= Task =
Rewrite all of the records with every "pixels" replaced by "px" and everything else unchanged. Omit the pictures from your answer.

= Provided data =
⁂

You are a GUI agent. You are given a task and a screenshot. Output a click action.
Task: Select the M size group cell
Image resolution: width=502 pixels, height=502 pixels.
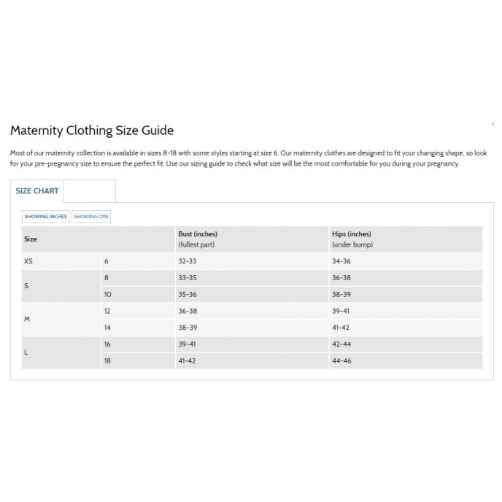(61, 319)
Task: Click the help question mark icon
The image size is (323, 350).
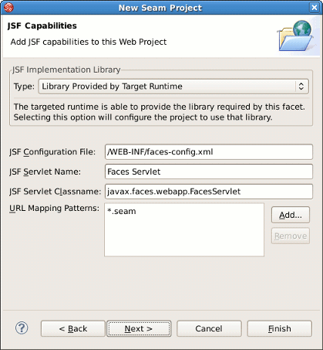Action: coord(22,328)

⁂

= The reply =
You are a GUI agent. You are given a task and a screenshot. Output a click action.
Task: Select the M size group cell
Image resolution: width=502 px, height=502 px.
(61, 319)
Task: Click the help question mark icon
The image size is (323, 350).
Action: coord(22,328)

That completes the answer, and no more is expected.